Mas os efeitos da proposta não se limitam à técnica normativa. O reconhecimento dessas áreas poderá destravar repasses financeiros essenciais para sua manutenção. Muitas unidades dependem de compensações ambientais — valores pagos por empreendimentos como forma de reparar impactos inevitáveis —, mas só podem receber recursos se estiverem formalmente inscritas no CNUC. Em diversos estados, o enquadramento no cadastro também determina o acesso ao ICMS Ecológico, mecanismo que redistribui parte do imposto estadual para municípios que protegem seus territórios.

Assim, a resolução pode tirar centenas de áreas do que especialistas chamam de “apagão administrativo”: territórios protegidos que existem no papel, mas não no sistema que deveria garantir sua viabilidade. Sem recursos, fiscalização regular e instrumentos de gestão, essas áreas permanecem vulneráveis, mesmo que sua criação tenha sido motivada por ameaças concretas, como desmatamento, caça ou pressão fundiária.

Ao reconhecer oficialmente essas unidades, o país também melhora sua posição em compromissos internacionais, como a Convenção sobre Diversidade Biológica. A subnotificação afeta dados divulgados globalmente e reduz a credibilidade da política ambiental brasileira. A regularização, portanto, também é um ato de diplomacia ambiental.

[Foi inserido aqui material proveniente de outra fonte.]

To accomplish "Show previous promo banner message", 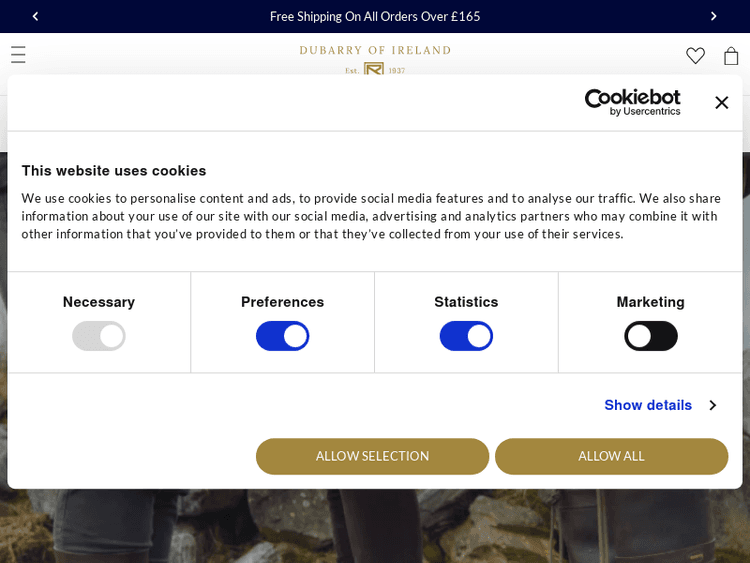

Mais do que corrigir um banco de dados, a resolução é uma oportunidade de atualizar a leitura que o Brasil faz de si mesmo. A proteção ambiental só funciona plenamente quando o Estado reconhece, integra e fortalece sua rede de unidades de conservação. Ao recompor o mapa real da conservação brasileira, o país se aproxima de uma administração mais transparente, eficaz e alinhada com os desafios contemporâneos de clima e biodiversidade.

Se aprovada, a medida poderá marcar um ponto de inflexão: transformar áreas “fora do mapa” em peças formais do sistema, garantir acesso a recursos e permitir que mais de duas mil unidades deixem o limbo administrativo e passem a contar, de fato, para a proteção da natureza — e para o futuro do país.